“The Great Resignation” is sweeping the enterprise landscape, and IT isn't immune to its impact. Approximately 33 million Americans have quit their jobs since spring 2021, with many dissatisfied workers citing low pay, stress, or boredom as the reason.
The keys to reducing attrition are leadership development, increased communication with employees, and a clear articulation of your vision and purpose, especially during stressful times, says Danielle Phaneuf, a principal at PwC's Strategy & US unit. To reduce staff turnover, focus on internal IT career advancement, upskilling, and learning programs, she advises. Always consider the employee’s perspective. “Workers want to feel that their work is valued and connects to a broader purpose,” Phaneuf says.
Managers often fail to acknowledge the power employees hold. “The current competitive climate puts employees in the driver's seat,” observes Kyle Tuberson, CTO of the public sector unit at global consultancy ICF. Managers need to prioritize employee concerns. Tuberson advises IT leaders to question their employees about the types of work they would like to handle, and what steps the organization can take to deliver on those desires. “Ensuring that employees are given valuable work within their current roles will keep them from seeking those opportunities elsewhere,” Tuberson explains.
The Value of Psychological Safety
Creating a work climate that values psychological safety is an effective staff retention approach since it addresses employees' need to feel important, skilled, and capable of delivering value. “Appreciating creativity and new ideas allows workers to see value in their work beyond a paycheck,” Tuberson says. “Psychological safety not only gives IT staffers a reason to stay in their current role, but allows them to do better, innovative work for their companies.” He points to a recent McKinsey study in which 54% of employees says that not feeling valued by their organization was the top reason for leaving their previous job. “Work environments that listen to the shift in employees' values are able to combat rising attrition rates,” Tuberson notes.
Danielle Phaneuf, PwC
Raise exit barriers by creating social connections, contacts, and conditions that ensure employees have something to lose by leaving their present job, suggests Julia Zavileyskaya, senior vice president of human resources management and communications at global software engineering firm DataArt. It's hard for an employee to leave if they’re deeply enmeshed within a team, she says. “Ensure that employees are never bored and make it clear that you will actively work to offer new projects and greater challenges.”
Zavileyskaya also advises demonstrating understanding when an employee needs to take a temporary leave to address a personal situation. Assure them that their position will be open to them when they return. “When you offer this level of security, employees are significantly more inclined to remain with the company,” she says.

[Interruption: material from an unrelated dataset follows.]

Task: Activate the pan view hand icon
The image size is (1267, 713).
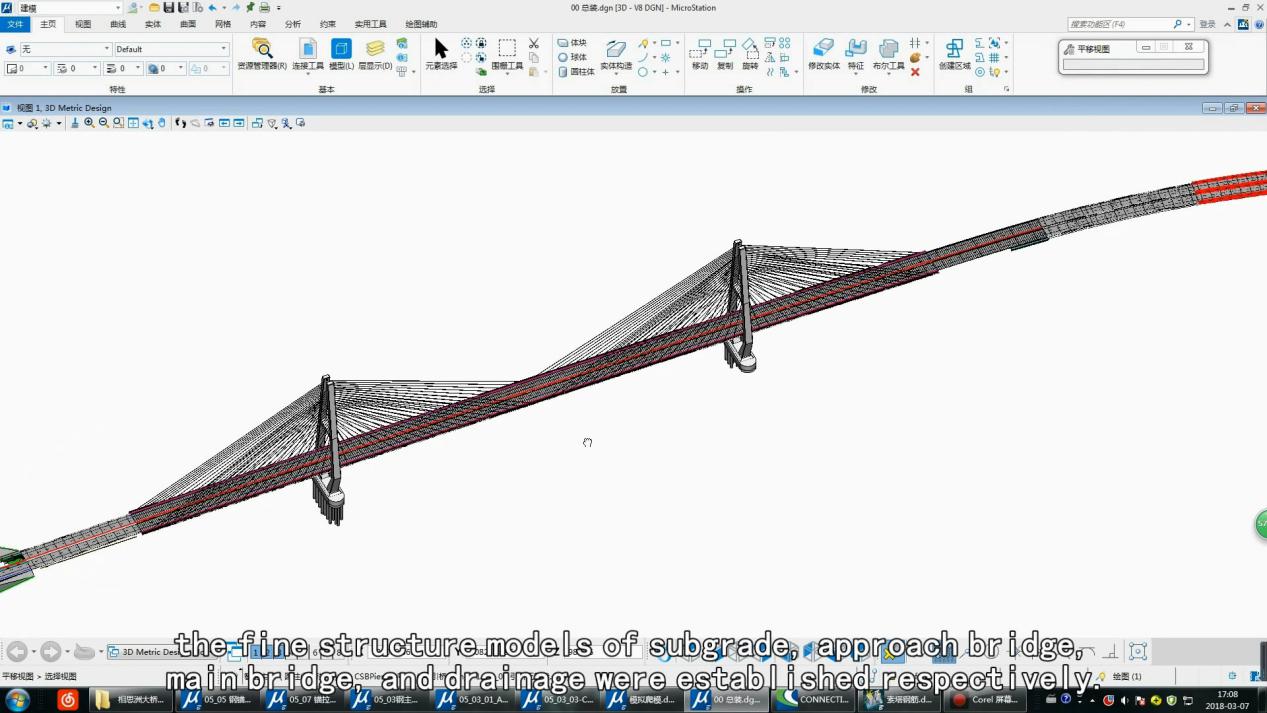Action: [x=162, y=123]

Satisfaction More Than Just About Money
Sanjeev Agrawal, president and COO of AI-based healthcare technology provider LeanTaaS, says that one of the biggest employee-related mistakes he ever made was assuming that compensation is the biggest staff retention driver. “We need to be market-competitive, but you can’t pay people enough if their jobs aren't satisfying or challenging, or if they dislike their teams or managers, or if the work culture isn’t good,” he observes.
Most IT staffers also don't want to feel like they're being held prisoners to back-office operations. To keep IT team members onboard and happy in their work, ensure they feel invested at multiple levels within the organization, and are assigned to projects that show them they're making a difference in achieving enterprise goals. Phaneuf suggests taking a multi-faceted approach to staff satisfaction that focuses on a holistic employee experience.
Sanjeev Agrawal, LeanTaaS
Leaders should give their teams a reason to stay by offering career advancement opportunities, including new projects and upskilling initiatives, lowering the likelihood that they will look for growth opportunities elsewhere. “Pride of ownership in your business grows as employees move up the corporate ladder,” Phaneuf says. Always consider the employee’s perspective. “Workers want to feel that their work is valued and connects to a broader purpose,” she says.
Embrace automation whenever possible to allow team members to focus on more meaningful work. “When processes aren't optimized, and employees are manually completing tasks that could be done by artificial intelligence (AI) or robotic process automation (RPA), it's a lost opportunity for managers and workers alike,” Tuberson explains. Low-code/no-code adoption, for instance, enables IT chiefs to boost staff productivity while giving individuals more room for creativity and growth.
Lead your team but also become an integral part of it. “Managers need to build relationships that show they care,” Phaneuf says. “As boundaries between work and personal lives continue to blur, now is the time to know about your people, their interests, and their passions.”